In Iraq, desertification causes repeated sandstorms

LETTER FROM BEIRUT

Baghdad woke up on Monday, May 16, to a thick cloud of orange dust, blinding and suffocating, for the ninth time since the beginning of April. Hospital emergency rooms filled up, planes were grounded. In a similar weather episode on May 5, one person died and 5,000 others were hospitalized with respiratory problems. From the desert province of Anbar (in the west) to southern Iraq, sandstorms are not uncommon this season, but their frequency and severity are increasing. However, Iraq, ranked among the five countries in the world most vulnerable to climate change and desertification, according to the United Nations Environment Program (UNEP), is ill-prepared to deal with it.

“In the past, we had two sandstorms a year, now there are about twenty.
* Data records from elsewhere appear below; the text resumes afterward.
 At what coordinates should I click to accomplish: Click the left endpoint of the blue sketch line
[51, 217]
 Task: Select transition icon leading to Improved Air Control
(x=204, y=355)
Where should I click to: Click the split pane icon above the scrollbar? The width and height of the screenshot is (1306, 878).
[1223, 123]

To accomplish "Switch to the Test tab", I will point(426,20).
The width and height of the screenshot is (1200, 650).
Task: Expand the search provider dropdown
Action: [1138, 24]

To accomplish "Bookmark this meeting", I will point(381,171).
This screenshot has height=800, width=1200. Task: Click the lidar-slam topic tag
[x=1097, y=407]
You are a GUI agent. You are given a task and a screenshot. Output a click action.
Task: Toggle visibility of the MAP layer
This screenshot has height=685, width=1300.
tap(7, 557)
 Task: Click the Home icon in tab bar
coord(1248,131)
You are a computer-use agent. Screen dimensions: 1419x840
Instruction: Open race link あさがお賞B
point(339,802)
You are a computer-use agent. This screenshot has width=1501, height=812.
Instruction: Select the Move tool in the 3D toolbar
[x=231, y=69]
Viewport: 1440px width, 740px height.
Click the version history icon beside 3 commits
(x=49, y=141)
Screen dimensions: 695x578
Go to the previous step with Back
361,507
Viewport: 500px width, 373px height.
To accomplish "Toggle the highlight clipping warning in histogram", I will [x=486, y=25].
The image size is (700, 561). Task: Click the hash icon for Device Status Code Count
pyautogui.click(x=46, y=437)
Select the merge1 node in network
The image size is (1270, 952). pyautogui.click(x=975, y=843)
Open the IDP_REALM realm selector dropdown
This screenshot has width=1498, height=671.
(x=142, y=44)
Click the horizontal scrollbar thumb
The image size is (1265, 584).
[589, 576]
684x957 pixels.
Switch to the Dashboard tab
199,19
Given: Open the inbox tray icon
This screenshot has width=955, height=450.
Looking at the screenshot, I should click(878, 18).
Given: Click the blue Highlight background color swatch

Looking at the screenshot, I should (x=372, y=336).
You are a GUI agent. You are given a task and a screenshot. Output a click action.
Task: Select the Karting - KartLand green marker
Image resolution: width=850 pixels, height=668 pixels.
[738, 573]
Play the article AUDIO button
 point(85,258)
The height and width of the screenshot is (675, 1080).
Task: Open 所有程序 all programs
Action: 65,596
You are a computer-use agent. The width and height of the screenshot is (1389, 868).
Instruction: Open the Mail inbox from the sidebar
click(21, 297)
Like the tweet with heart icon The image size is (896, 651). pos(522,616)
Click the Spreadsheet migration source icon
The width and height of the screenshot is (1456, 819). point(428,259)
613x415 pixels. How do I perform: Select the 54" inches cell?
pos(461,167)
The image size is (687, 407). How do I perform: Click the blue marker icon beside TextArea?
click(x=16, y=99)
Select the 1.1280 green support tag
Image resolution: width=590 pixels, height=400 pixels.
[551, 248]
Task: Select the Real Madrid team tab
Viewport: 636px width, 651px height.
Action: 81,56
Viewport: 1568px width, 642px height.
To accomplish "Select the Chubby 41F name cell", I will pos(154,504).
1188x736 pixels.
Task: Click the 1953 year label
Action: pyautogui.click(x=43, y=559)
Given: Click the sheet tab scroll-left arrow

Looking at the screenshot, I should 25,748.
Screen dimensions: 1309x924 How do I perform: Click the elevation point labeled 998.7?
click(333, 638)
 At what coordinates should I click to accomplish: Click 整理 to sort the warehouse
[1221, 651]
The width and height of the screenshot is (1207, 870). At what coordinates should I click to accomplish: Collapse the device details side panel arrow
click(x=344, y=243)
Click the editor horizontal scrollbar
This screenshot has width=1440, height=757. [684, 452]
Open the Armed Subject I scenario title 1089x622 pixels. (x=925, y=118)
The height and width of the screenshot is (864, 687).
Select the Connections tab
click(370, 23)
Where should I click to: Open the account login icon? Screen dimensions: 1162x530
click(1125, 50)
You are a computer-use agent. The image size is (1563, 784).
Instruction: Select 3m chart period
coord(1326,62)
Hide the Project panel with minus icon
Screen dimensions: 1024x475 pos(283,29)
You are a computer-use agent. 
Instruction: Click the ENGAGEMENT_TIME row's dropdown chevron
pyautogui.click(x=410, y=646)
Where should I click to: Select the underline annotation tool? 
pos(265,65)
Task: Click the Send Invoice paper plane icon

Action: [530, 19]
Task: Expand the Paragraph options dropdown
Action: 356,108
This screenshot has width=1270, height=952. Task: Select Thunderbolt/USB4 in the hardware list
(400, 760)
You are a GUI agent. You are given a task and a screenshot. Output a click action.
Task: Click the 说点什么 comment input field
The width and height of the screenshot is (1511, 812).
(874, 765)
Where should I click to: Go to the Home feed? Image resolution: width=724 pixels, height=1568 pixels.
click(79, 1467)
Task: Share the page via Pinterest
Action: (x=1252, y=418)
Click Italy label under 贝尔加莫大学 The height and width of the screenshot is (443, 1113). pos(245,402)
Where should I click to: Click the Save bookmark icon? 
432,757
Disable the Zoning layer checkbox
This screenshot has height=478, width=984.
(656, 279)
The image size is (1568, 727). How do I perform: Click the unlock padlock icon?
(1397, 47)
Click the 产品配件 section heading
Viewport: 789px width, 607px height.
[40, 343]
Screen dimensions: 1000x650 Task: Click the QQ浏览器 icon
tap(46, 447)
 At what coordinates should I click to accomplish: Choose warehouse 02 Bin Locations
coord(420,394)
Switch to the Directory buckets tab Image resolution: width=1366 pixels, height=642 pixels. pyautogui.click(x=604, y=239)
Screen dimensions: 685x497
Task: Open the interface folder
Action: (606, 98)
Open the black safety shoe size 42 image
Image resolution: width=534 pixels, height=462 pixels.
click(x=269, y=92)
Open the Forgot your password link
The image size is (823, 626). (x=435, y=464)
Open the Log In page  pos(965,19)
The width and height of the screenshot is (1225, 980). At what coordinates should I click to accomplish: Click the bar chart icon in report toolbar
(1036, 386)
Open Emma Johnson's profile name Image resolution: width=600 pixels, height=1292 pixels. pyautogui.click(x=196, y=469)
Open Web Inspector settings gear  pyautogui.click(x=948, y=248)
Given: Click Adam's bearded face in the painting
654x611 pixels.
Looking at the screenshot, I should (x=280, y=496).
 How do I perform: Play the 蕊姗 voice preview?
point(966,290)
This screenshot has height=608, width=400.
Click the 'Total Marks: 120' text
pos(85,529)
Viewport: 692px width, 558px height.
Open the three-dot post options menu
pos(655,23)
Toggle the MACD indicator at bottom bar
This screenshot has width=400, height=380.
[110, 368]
They also have a much higher density., says Jaafar Jotheri, geoarchaeologist at Qadisiya University, as well as Durham in the United Kingdom. And, in the next two decades, Iraq could face “two hundred and seventy-two days of dust” a year, warned Issa Al-Fayyad, an environment ministry official, in April. Gold, “Unlike other countries in the region such as Iran, Saudi Arabia or Jordan, Iraq does not have adequate infrastructure, appropriate windows in homes or greenhouses to protect crops”continues Mr. Jotheri, who warns of the potentially disastrous social and economic consequences for the country.

Uncontrolled urban expansion

In a report on the impact of climate change in Iraq published in 2021, the United Nations estimated that “Rising temperatures and changing precipitation patterns have led to recurrent droughts, desertification and frequent sandstorms”. Heat waves, marked by temperatures exceeding 50°C, are becoming more frequent and the average temperature could still increase two degrees by 2050.

By this time, Iraq could also lose an additional 20% of its water resources, estimates the World Bank. The lack of rainfall – 150 millimeters per year – and the drop in the flow of the Tigris and Euphrates, in particular due to the construction of dams in Turkey and Iran, lead to soil salinization. The Water Stress Index puts Iraq at 3.7 points out of 5 (the highest level of water scarcity) and by 2040 this figure will rise to 4.6 with total drought as a consequence. Desertification already affects 39% of the country’s surface, and the country loses about 100 square kilometers of arable land every year.